Aim of the exercise ▸ With the pictures left out, copy the records below exactly from the first line down to the line holding "Поскаржитися на контент (668, 2550)", and include that line.

Collected data
────────────────

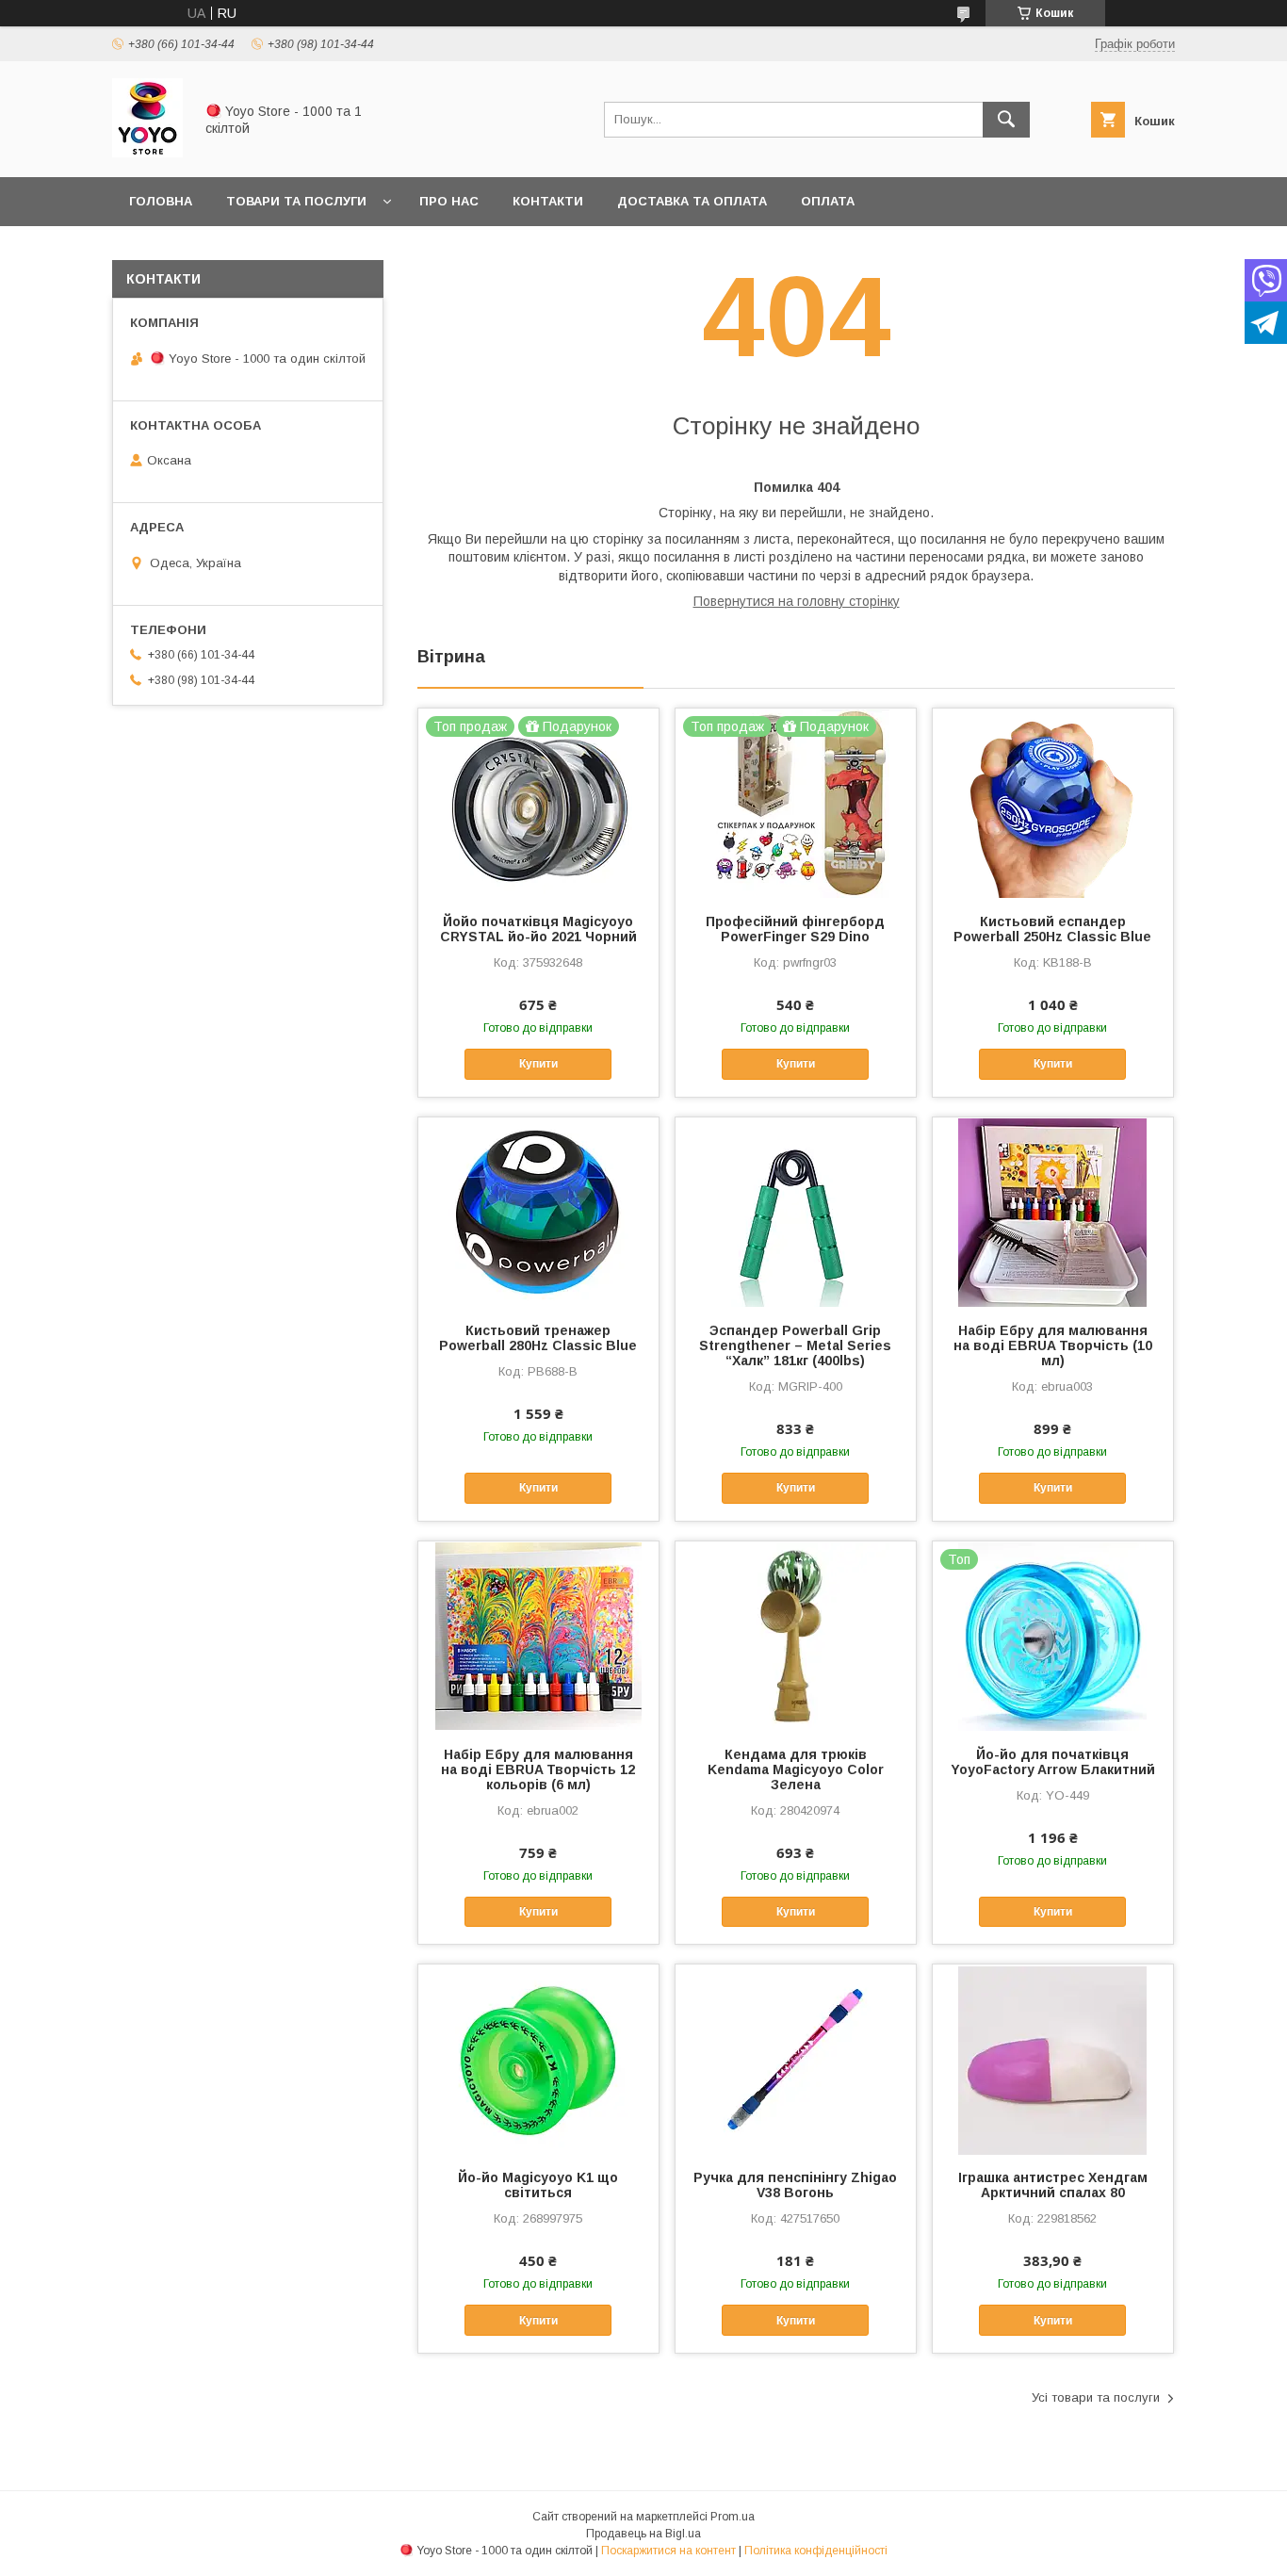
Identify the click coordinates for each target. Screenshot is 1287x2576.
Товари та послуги (296, 201)
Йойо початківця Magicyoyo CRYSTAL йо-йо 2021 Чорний (538, 929)
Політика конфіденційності (816, 2550)
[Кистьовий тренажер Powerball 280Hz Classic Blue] (538, 1211)
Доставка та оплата (692, 201)
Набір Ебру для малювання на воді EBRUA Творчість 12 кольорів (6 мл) (538, 1769)
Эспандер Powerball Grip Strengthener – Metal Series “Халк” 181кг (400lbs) (795, 1345)
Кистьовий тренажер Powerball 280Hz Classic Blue (538, 1338)
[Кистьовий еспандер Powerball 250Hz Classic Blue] (1053, 803)
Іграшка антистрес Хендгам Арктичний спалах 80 (1053, 2185)
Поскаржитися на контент (668, 2550)
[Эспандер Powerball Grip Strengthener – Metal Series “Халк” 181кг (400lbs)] (796, 1211)
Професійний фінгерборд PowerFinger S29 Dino (795, 929)
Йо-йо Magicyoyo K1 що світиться (538, 2185)
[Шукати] (1006, 120)
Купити (538, 1063)
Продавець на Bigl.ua (643, 2533)
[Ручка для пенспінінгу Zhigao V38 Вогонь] (796, 2059)
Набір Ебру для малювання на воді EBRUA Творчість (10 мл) (1052, 1345)
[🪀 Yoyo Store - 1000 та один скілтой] (147, 152)
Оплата (828, 201)
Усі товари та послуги (1096, 2397)
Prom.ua (732, 2516)
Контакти (548, 201)
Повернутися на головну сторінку (796, 601)
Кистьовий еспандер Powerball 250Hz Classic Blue (1052, 929)
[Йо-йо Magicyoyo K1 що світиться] (538, 2059)
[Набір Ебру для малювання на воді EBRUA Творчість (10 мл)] (1053, 1211)
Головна (160, 201)
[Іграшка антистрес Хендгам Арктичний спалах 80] (1053, 2059)
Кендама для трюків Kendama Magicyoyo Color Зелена (796, 1769)
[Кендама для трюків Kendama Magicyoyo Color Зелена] (796, 1635)
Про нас (449, 201)
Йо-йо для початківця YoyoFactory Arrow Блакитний (1053, 1762)
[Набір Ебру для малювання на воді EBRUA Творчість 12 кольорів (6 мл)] (538, 1635)
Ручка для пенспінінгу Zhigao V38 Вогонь (795, 2185)
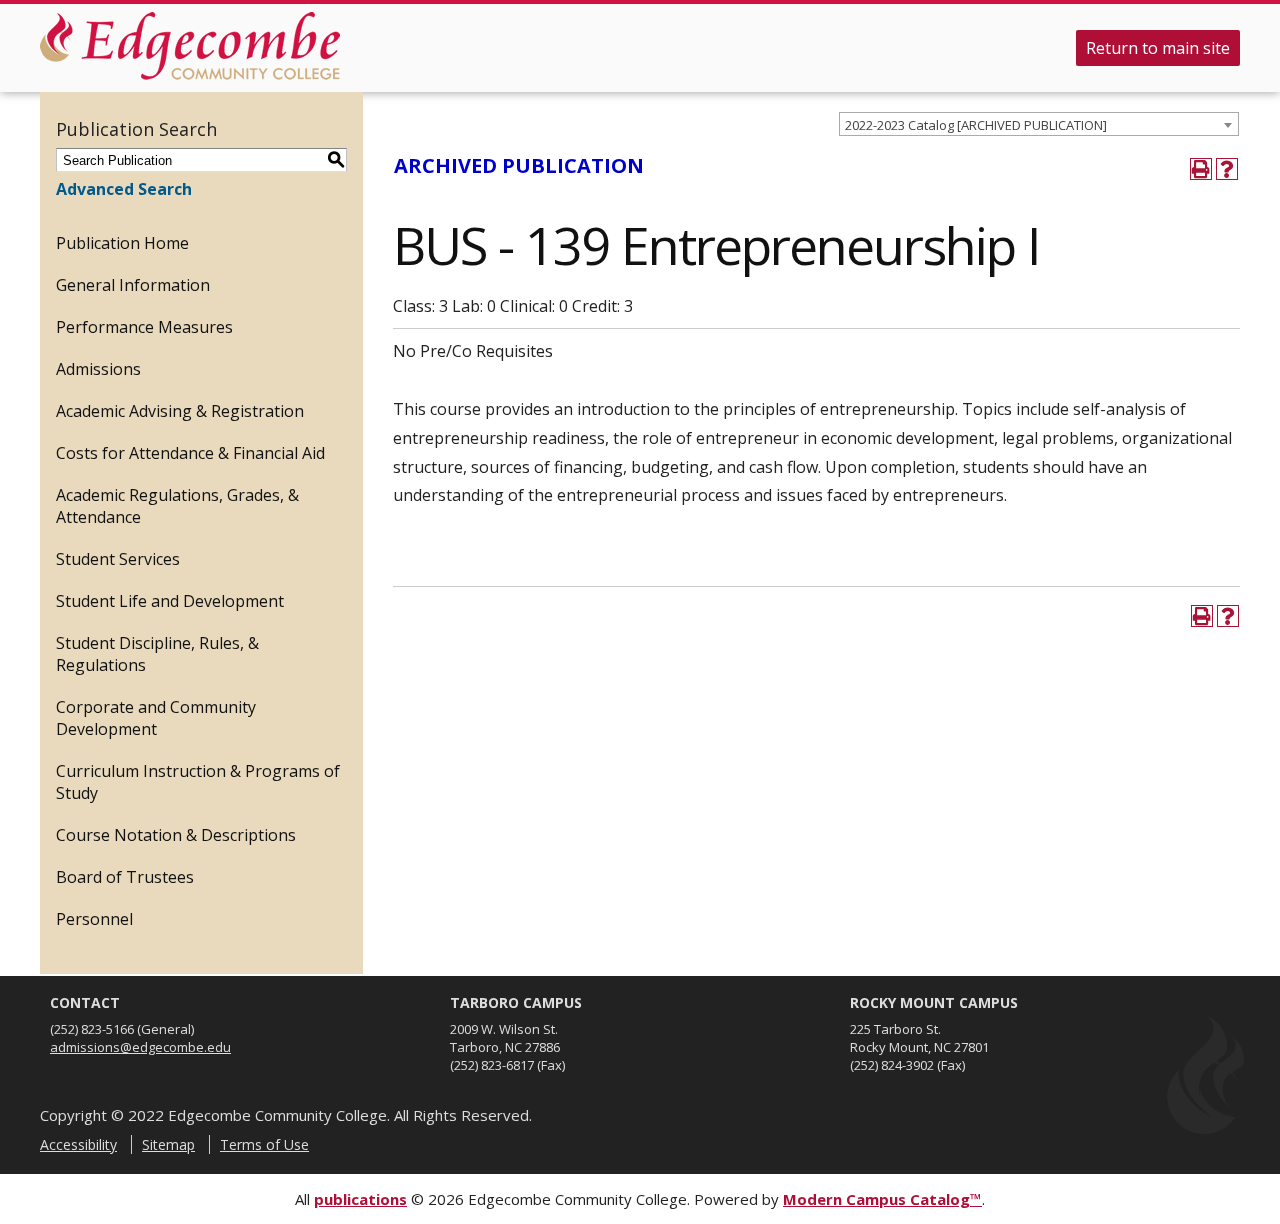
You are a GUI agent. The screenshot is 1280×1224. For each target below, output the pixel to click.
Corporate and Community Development (156, 718)
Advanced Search (124, 189)
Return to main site (1158, 48)
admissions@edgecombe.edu (140, 1047)
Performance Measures (144, 327)
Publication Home (122, 243)
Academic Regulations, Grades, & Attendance (177, 506)
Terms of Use (264, 1144)
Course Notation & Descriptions (176, 835)
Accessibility (78, 1144)
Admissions (98, 369)
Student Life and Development (170, 601)
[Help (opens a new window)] (1227, 169)
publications (360, 1199)
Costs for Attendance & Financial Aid (190, 453)
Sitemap (168, 1144)
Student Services (118, 559)
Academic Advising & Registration (180, 411)
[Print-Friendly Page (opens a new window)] (1201, 169)
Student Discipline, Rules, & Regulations (157, 654)
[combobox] (1039, 124)
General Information (133, 285)
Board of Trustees (125, 877)
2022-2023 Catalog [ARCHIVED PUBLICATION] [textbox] (976, 125)
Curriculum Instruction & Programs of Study (198, 782)
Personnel (94, 919)
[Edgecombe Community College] (190, 46)
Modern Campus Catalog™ (882, 1199)
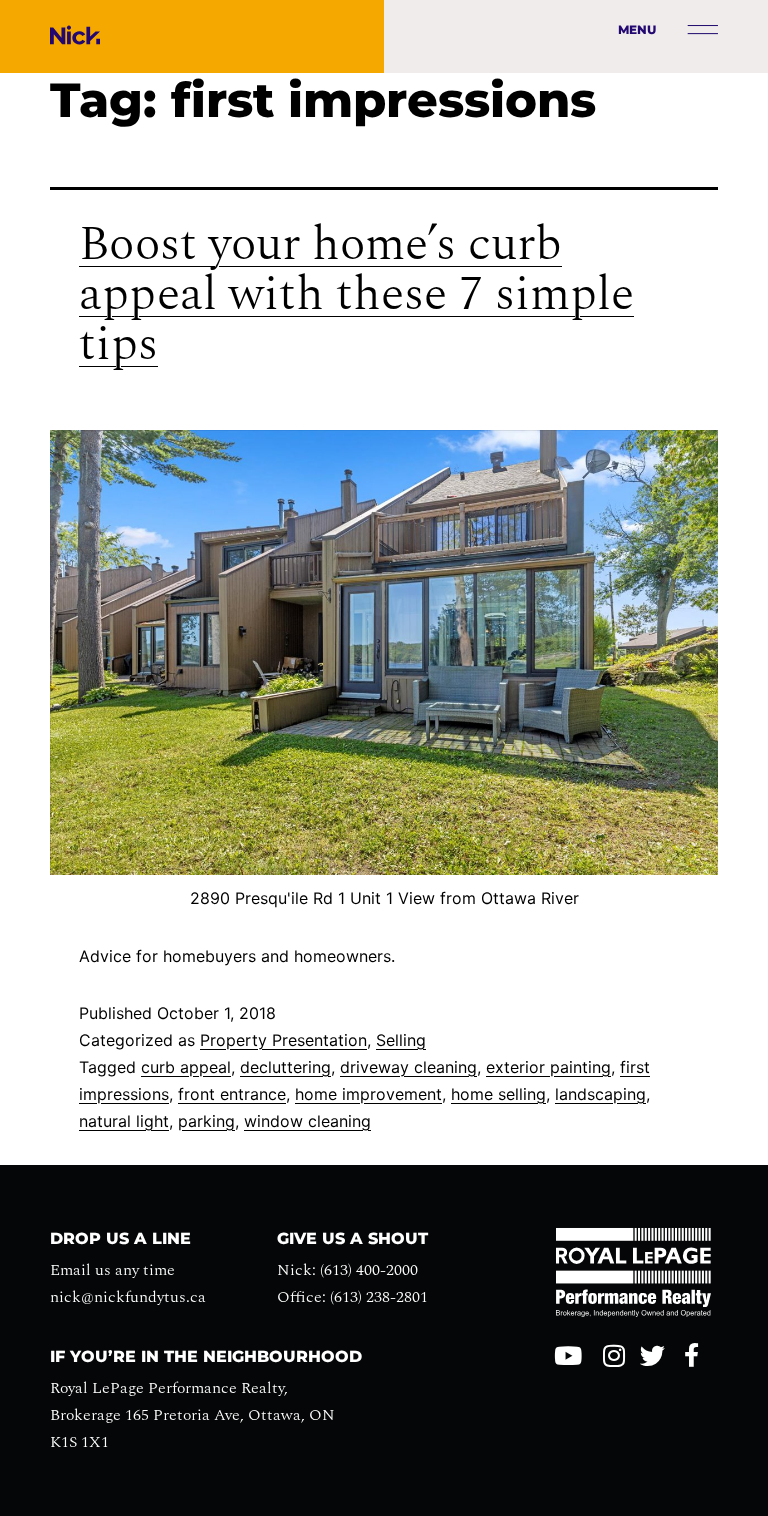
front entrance (232, 1094)
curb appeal (186, 1067)
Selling (401, 1040)
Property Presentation (283, 1040)
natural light (124, 1121)
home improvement (368, 1094)
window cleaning (307, 1121)
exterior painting (548, 1067)
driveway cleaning (408, 1067)
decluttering (285, 1067)
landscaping (600, 1094)
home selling (498, 1094)
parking (206, 1121)
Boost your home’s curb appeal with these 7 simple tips (356, 294)
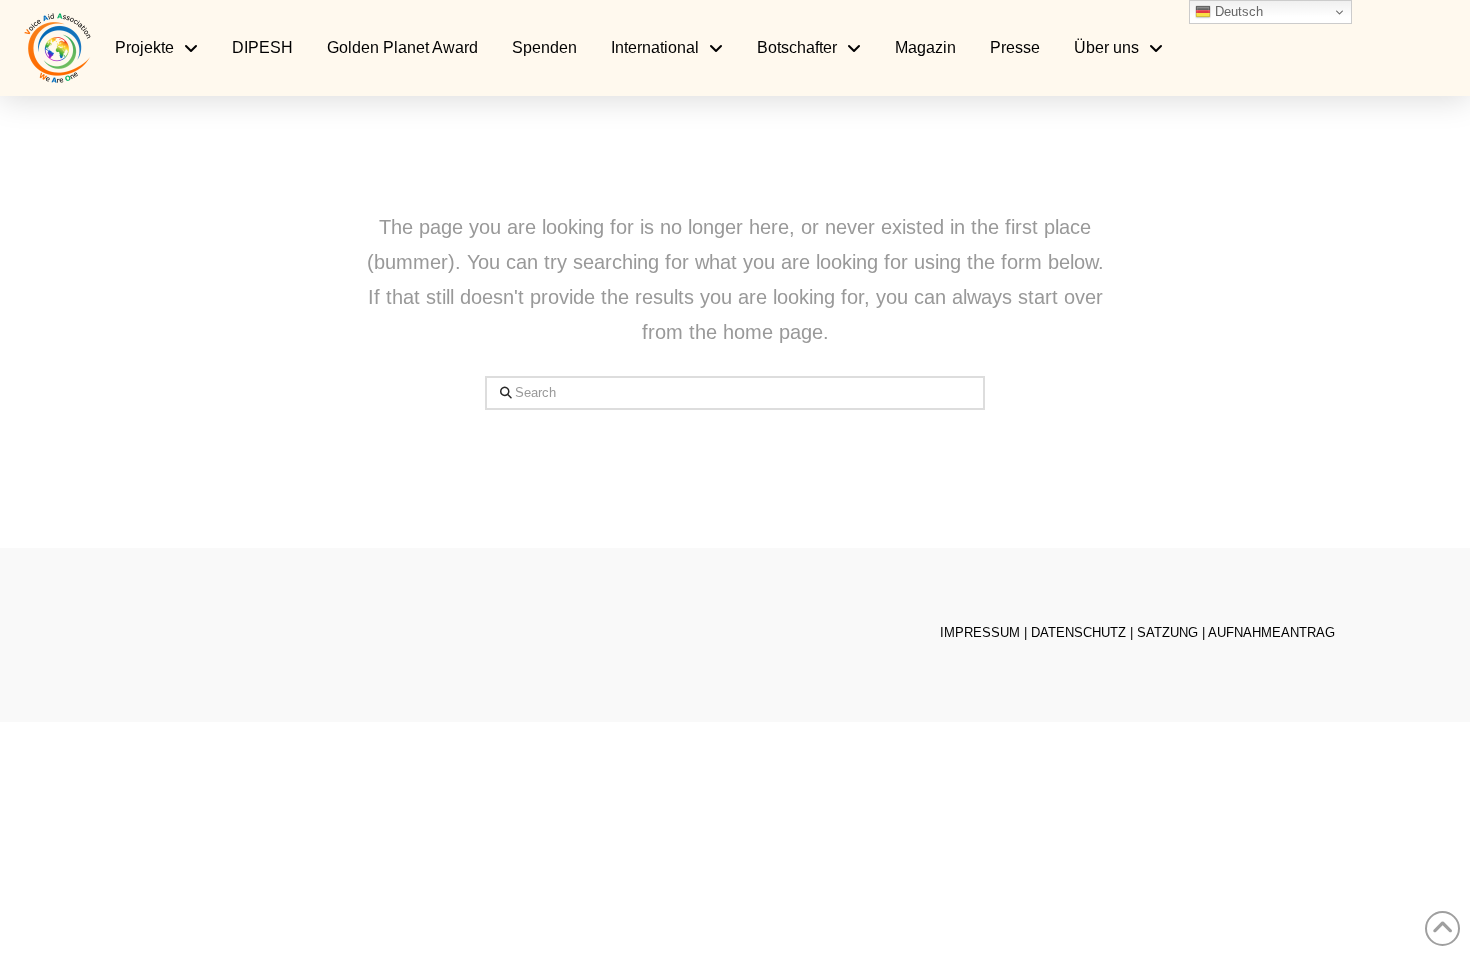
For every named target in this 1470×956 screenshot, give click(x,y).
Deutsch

────────────────

Response ▸
Identify the click coordinates for each target. Screenshot is 1287x2576.
Товари та послуги (296, 201)
Йойо початківця Magicyoyo CRYSTAL йо-йо 2021 Чорний (538, 929)
Політика конфіденційності (816, 2550)
[Кистьовий тренажер Powerball 280Hz Classic Blue] (538, 1211)
Доставка та оплата (692, 201)
Набір Ебру для малювання на воді EBRUA Творчість 12 кольорів (6 мл) (538, 1769)
Эспандер Powerball Grip Strengthener – Metal Series “Халк” 181кг (400lbs) (795, 1345)
Кистьовий тренажер Powerball 280Hz Classic Blue (538, 1338)
[Кистьовий еспандер Powerball 250Hz Classic Blue] (1053, 803)
Іграшка антистрес Хендгам Арктичний спалах 80 (1053, 2185)
Поскаржитися на контент (668, 2550)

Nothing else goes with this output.